= Task requirements =
Pick out every line in the records below that contains the word "left", and copy each of those lines.

= Source material =
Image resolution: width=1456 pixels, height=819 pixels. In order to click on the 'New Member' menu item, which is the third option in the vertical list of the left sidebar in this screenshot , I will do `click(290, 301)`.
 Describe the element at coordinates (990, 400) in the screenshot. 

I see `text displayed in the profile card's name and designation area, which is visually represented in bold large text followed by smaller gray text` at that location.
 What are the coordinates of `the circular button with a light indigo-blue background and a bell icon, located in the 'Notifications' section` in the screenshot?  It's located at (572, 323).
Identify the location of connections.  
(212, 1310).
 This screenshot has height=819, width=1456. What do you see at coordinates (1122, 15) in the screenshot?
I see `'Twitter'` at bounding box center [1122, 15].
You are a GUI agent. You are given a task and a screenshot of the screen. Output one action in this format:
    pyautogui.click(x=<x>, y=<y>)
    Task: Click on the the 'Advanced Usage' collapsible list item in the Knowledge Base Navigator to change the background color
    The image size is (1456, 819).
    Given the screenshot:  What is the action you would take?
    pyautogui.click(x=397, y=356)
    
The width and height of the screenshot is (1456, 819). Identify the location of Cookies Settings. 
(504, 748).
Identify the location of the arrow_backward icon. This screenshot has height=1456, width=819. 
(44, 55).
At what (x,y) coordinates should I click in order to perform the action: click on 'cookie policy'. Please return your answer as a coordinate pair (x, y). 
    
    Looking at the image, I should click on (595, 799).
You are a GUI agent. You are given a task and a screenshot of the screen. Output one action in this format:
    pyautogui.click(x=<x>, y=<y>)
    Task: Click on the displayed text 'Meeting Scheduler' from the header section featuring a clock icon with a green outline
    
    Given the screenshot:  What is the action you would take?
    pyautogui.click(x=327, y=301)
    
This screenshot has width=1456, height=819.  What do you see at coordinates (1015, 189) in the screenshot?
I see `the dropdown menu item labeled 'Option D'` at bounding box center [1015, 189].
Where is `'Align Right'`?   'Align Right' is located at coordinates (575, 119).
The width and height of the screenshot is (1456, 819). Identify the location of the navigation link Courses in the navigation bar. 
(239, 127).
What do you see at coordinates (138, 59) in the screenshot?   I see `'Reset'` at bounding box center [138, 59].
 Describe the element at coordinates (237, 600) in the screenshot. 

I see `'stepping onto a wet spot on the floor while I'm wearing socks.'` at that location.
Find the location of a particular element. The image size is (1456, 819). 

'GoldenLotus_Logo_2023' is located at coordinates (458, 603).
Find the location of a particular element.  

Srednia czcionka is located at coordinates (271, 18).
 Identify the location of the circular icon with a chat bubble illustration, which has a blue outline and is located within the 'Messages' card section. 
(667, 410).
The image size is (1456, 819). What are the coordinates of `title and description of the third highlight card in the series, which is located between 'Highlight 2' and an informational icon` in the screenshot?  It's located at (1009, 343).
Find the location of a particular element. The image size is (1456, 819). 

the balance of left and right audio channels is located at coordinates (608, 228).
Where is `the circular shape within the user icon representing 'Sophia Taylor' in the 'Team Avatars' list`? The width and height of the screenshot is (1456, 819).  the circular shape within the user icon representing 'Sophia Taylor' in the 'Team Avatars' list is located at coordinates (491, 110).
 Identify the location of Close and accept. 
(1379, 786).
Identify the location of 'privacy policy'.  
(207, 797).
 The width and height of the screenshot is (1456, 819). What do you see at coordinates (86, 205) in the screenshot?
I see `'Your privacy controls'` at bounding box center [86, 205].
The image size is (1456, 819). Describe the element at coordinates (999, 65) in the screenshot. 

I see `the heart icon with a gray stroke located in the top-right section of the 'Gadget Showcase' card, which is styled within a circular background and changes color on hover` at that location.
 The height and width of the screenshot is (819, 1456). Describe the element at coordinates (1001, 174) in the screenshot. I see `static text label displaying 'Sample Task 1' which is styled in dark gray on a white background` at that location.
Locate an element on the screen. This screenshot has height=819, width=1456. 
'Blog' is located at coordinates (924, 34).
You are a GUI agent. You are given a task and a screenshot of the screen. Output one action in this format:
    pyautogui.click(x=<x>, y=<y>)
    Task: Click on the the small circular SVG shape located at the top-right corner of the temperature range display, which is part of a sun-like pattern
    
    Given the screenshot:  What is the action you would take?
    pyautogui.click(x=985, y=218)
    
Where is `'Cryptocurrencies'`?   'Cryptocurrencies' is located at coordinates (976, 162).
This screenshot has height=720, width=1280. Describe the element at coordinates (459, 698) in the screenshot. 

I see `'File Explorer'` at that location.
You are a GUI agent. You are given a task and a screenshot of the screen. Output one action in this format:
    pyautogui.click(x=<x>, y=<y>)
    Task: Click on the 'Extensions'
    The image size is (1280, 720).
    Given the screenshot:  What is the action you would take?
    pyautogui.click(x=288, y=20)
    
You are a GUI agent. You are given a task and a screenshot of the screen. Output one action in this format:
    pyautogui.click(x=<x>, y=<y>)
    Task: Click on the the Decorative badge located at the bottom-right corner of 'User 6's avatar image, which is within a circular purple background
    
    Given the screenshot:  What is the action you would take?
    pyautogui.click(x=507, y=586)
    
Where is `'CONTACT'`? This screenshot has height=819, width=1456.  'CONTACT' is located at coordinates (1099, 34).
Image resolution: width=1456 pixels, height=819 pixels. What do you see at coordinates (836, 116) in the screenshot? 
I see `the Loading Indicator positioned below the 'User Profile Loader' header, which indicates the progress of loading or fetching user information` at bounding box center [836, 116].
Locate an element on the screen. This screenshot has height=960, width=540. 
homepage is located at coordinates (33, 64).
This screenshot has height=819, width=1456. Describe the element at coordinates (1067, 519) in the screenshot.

= Correct answer =
Image resolution: width=1456 pixels, height=819 pixels. In order to click on the 'New Member' menu item, which is the third option in the vertical list of the left sidebar in this screenshot , I will do `click(290, 301)`.
the balance of left and right audio channels is located at coordinates (608, 228).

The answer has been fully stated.